El cuadro de mando integral ayuda a mejorar la gestión de la cadena de suministro al facilitar el equilibrio entre las cuatro perspectivas que impulsan su rendimiento. Este sistema ayuda a trabajar hacia una visión compartida, al proporcionar a las organizaciones una manera de conectar los puntos entre los diversos componentes de las esferas estratégica y de gestión. De esta forma, se establece una conexión visible entre los proyectos y programas en que las personas están trabajando, con las mediciones que se utilizan para realizar un seguimiento del éxito, los objetivos estratégicos de la organización y su misión, visión y estrategia.

cuadro de mando integral

Créditos fotográficos: istock Suradin Suradingura

Cómo implementar el cuadro de mando integral

La perspectiva general sobre el rendimiento de la cadena de suministro que proporciona el cuadro de mando integral se centra en la medida de cuatro dimensiones:

  1. a) Crecimiento financiero.
  2. b) Cliente.
  3. c) Procesos internos y mejora de la calidad.
  4. d) Innovación, aprendizaje y desarrollo.

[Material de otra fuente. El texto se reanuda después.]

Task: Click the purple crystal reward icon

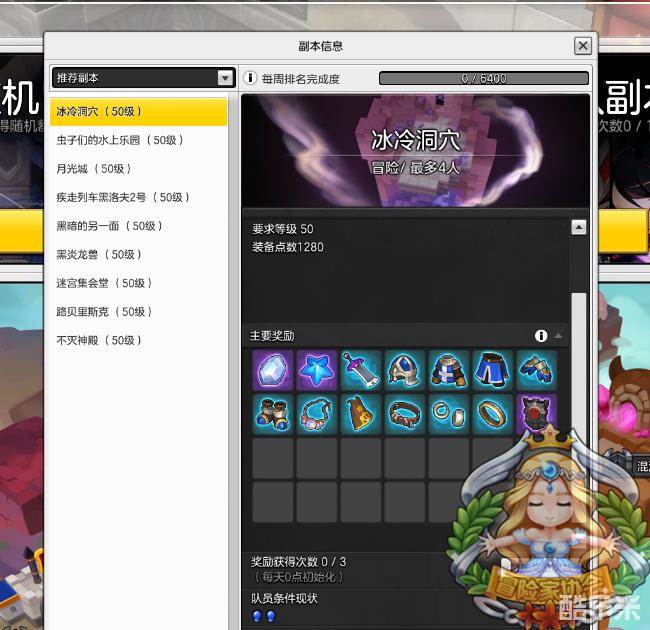Action: (x=272, y=370)
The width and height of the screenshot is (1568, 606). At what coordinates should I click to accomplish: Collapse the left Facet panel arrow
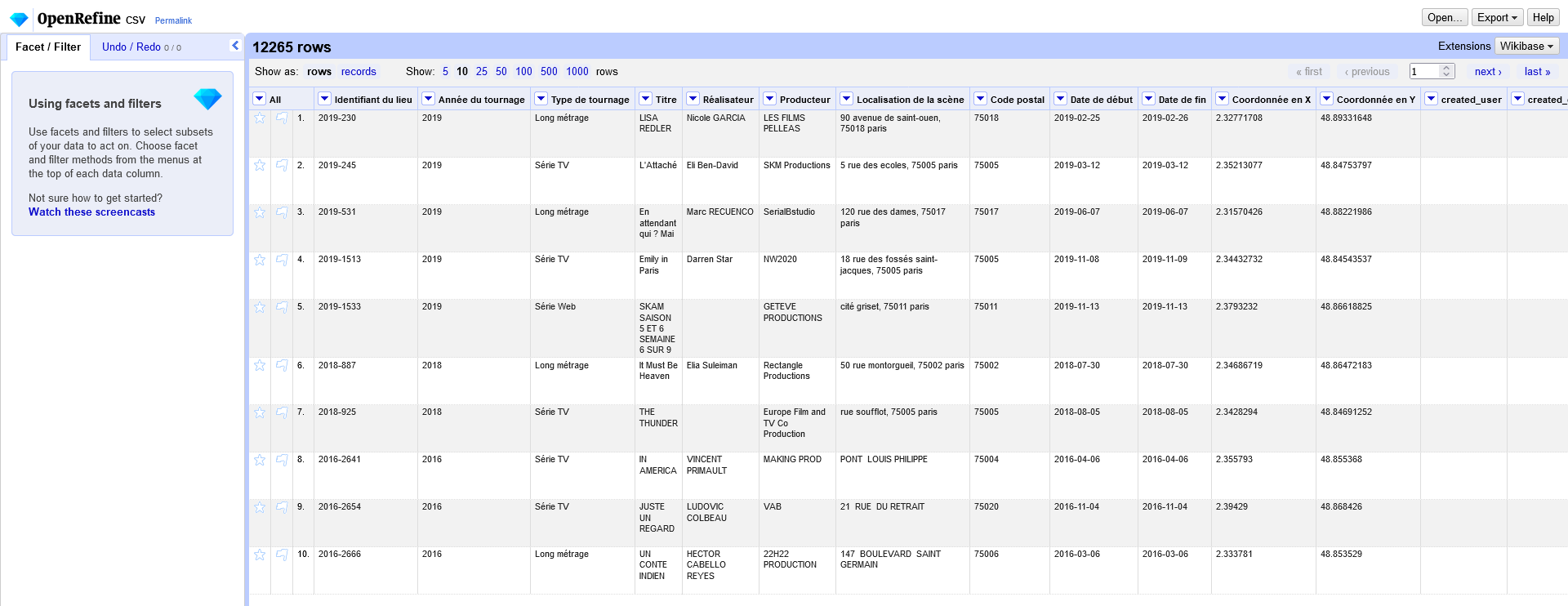[235, 46]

Para implementar el cuadro de mando integral en el ámbito de supply chain es necesario seguir los nueve pasos que el Balanced Scorecard Institute recomienda:

  1. Evaluación de la misión y visión de la organización. En esta valoración hay que incluir los retos, los facilitadores y los valores. Una vez determinados, hay que preparar un plan de gestión del cambio para la organización y planificar las comunicaciones, con objeto de identificar los mensajes clave, medios de comunicación, recursos y perfiles necesarios para el proceso.
  2. Desarrollo de los elementos de la estrategia de la organización, incluyendo los resultados estratégicos, temas estratégicos y perspectivas. Es importante centrarse en las necesidades de los clientes y la propuesta de valor de la organización.
  3. Descomposición de los elementos del paso anterior en objetivos estratégicos, que definen la intención de la organización a estos efectos, y determinar los vínculos causa – efecto entre ellos.
  4. Formalización de los vínculos de causa y efecto entre los objetivos estratégicos de toda la empresa dentro de un mapa de estrategia global que muestre cómo la organización crea valor para sus clientes y partes interesadas.
  5. Desarrollo de las medidas de rendimiento necesarias para cada uno de los objetivos estratégicos de toda la empresa. Se establecen objetivos y umbrales previstos, concretando la línea de base para la evaluación comparativa de datos.
  6. Detalle de las iniciativas estratégicas que apoyan los objetivos estratégicos. Designando al personal responsable de la rendición de cuentas.
  7. Comienzo del proceso de implementación mediante la aplicación de software de medición de los resultados para obtener la información sobre el rendimiento. Esta automatización añade estructura y disciplina al sistema y ayuda a las personas a tomar mejores decisiones de negocio, es uno de los puntos fuertes del cuadro de mando integral.
  8. Disposición del cuadro de mando integral a nivel de empresa en cascada, de arriba hacia abajo, traducido en cada unidad de negocio a cuadros de mando de la unidad, después a cuadros de mando de equipo y, por último, a cuadros de mando individuales. Así, se traduce estrategia de alto nivel en objetivos de nivel inferior, compartiéndose las medidas y los detalles de funcionamiento, que son la clave para la alineación de organización en torno a la estrategia.
  9. Evaluación de los resultados obtenidos y planteamiento de cuestiones acerca de la idoneidad de las estrategias de trabajo, los cambios del entorno o la precisión de la selección de los objetos susceptibles de medida.